Ethical Values and Issues in Organ Transplantation
Organ transplantation was one of the most important goals of physicians around the turn of the 20th century, especially after the first successful transplant of a cornea in 1905. However, it would take until the middle of the century before surgeons understood the principles of blood typing and transplant organ rejection well enough to perform successful organ transplants. Today, organ transplantation is performed thousands of time every year in the United States with high rates of success. Those procedures enable patients who would otherwise die live years or even decades longer than they could have otherwise.
Generally, modern organ transplantation is permitted throughout the world although several major ethical concerns exist. Those issues relate to the manner in which human death is defined clinically, the selection of recipients from lists that are much too long to save every patient who needs an organ, the prospect of legalized sale of organs for transplant, and the benefits of stem cell science in connection with the creation of organs from the tissue of the patient. Different ethical values in various societies have led to very different approaches to organ transplantation policies that reflect different societal values and social concerns.
Organ Transplantation Ethical Issues
Modern medical technology now enables the prolongation of human life through artificial respiration and support that death no longer occurs spontaneously but by the decision of relatives and medical authorities (Levine, 2008). Recent events have also changed the way the medical community views persistent vegetative states and brain death because of unanticipated recovery of patients long assumed to be in permanent comatose states. In the U.S., the sale of organs for transplant is strictly prohibited but in other countries (such as India, Iran, and Pakistan), such sales are permitted. In China, (by far, already the world's leader in the execution of convicted prisoners), organs for transplantation are procured from executed prisoners (Levine, 2008).
In the U.S., donor organs must be procured from cadavers and there is a perpetual shortage of suitable transplant organs to meet the medical needs of all of those on organ transplant eligibility lists (Harrison, Morgan, & Di Corcia, 2008). As a result, thousands of patients die every year before a donor organ can be found for them. Meanwhile fewer than half the organs from individuals who die (mostly in traumatic accidents) which could be used for transplantation are available because of low participation rates in organ donation card programs. Various studies strongly suggest that public education and informational publicity campaigns can significantly increase participation rates by addressing misconceptions and reducing inaccurate fears about the consequences of signing organ donation consent forms (Harrison, Morgan, & Di Corcia, 2008).
However, some argue that two specific approaches (beyond just increasing organ donation consent program participation) to organ transplantation policies could conceivably eliminate the shortage that currently results in thousands of patient deaths annually.

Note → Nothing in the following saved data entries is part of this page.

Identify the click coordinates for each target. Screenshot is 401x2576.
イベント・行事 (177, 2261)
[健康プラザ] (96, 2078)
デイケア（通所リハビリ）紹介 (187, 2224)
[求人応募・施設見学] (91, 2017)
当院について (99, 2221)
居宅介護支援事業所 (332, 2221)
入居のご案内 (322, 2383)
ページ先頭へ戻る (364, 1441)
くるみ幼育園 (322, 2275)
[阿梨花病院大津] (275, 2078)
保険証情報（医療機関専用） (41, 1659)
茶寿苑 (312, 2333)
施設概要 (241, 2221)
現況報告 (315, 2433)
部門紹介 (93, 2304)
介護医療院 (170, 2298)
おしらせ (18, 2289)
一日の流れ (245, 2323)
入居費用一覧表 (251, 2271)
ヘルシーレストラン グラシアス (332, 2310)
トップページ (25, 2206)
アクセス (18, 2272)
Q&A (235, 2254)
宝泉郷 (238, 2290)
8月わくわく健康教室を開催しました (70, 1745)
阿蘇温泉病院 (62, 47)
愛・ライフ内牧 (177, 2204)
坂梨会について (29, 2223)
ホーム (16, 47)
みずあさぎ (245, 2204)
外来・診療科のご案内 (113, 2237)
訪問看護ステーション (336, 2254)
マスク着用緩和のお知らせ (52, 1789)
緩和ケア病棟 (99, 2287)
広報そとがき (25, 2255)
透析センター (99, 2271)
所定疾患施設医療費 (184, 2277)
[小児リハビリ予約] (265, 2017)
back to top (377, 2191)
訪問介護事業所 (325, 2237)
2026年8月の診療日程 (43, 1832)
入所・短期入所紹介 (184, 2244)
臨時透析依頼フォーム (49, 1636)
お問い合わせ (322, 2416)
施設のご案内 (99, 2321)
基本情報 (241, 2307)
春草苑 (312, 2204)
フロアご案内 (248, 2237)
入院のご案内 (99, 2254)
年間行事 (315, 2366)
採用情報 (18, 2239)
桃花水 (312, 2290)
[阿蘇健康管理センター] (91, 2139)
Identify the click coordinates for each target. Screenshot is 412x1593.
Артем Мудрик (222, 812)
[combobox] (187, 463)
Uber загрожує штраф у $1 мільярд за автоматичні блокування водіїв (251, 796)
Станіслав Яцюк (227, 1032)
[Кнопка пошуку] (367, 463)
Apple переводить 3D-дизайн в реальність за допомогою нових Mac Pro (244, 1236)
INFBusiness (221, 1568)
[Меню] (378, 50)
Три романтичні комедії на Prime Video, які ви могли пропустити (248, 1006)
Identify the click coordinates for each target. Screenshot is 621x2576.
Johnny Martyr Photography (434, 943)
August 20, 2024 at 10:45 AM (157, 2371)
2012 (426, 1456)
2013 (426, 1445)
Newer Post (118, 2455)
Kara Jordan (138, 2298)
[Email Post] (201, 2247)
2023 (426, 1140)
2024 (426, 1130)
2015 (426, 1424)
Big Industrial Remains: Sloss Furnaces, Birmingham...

First, there is the suggestion that the sale of donor organs should be allowed; second, it is already clear that stem cell science will eventually make donor organ transplantation obsolete because of the tremendously improved outcome associated with autogenic implantation of organs grown from the patient's own tissues (Levine, 2008). Unlike transplant organ recipients, patients receiving organs grown from their own tissue will not require lifelong anti-rejection drugs that destroy the immune system and typically shorten patients' lives as a result (Shah & Bhosale, 2006). Unfortunately, religious-based objections to stem cell science research throughout the previous American presidential administration unnecessarily delayed progress in that area by almost a decade. During that time, the issue of stem cell research and applications became one of the most divisive areas of differences in moral values in the U.S. (Levine, 2008).
One of the paradoxes of modern medical science and technology is the blurring of the line between life and death, something that was never an issue before modern medicine (Griniezakis, 2007; Levine, 2008). That was the case even before the most recent revelations in 2009 that many patients previously diagnosed as being in long-term persistent vegetative states actually remained conscious throughout their ordeal and that several patients considered to be brain dead according to accepted criteria eventually recovered consciousness (Halpern, Raz, Kohn, et al., 2010). The obvious concern is that inaccurate diagnoses of persistent vegetative states and the premature declaration of death could result in the procurement of organs for transplant from patients who could still recover from their medical predicament. That issue, unlike religious objections to scientific research remains a valid bioethics concern.
The other principal ethical issue in relation to organ transplantation is in connection with the sale of transplant organs. In countries where such sales have been permitted by law, trends have emerged whereby the poor have been exploited in this manner for the benefit of the wealthy (Levine, 2008). On the other hand, there is good reason to believe that the legalized sale of organs for transplantation could be regulated and controlled in ways that allowed society the benefit of increased transplant organ availability without exploiting or jeopardizing the health of the poor (Halpern, Raz, Kohn, et al., 2010).
Conclusion
Organ transplantation has saved and extended the lives of many thousands of patients since its introduction as a viable medical procedure during the second half of the 20th century. Ethical controversies still exist in several specific areas with very different resolutions apparent in different societies. In the U.S., the primary source of organs for transplantation continues to be voluntary enrolment in organ donation programs that procure organs from deceased traumatic accident victims.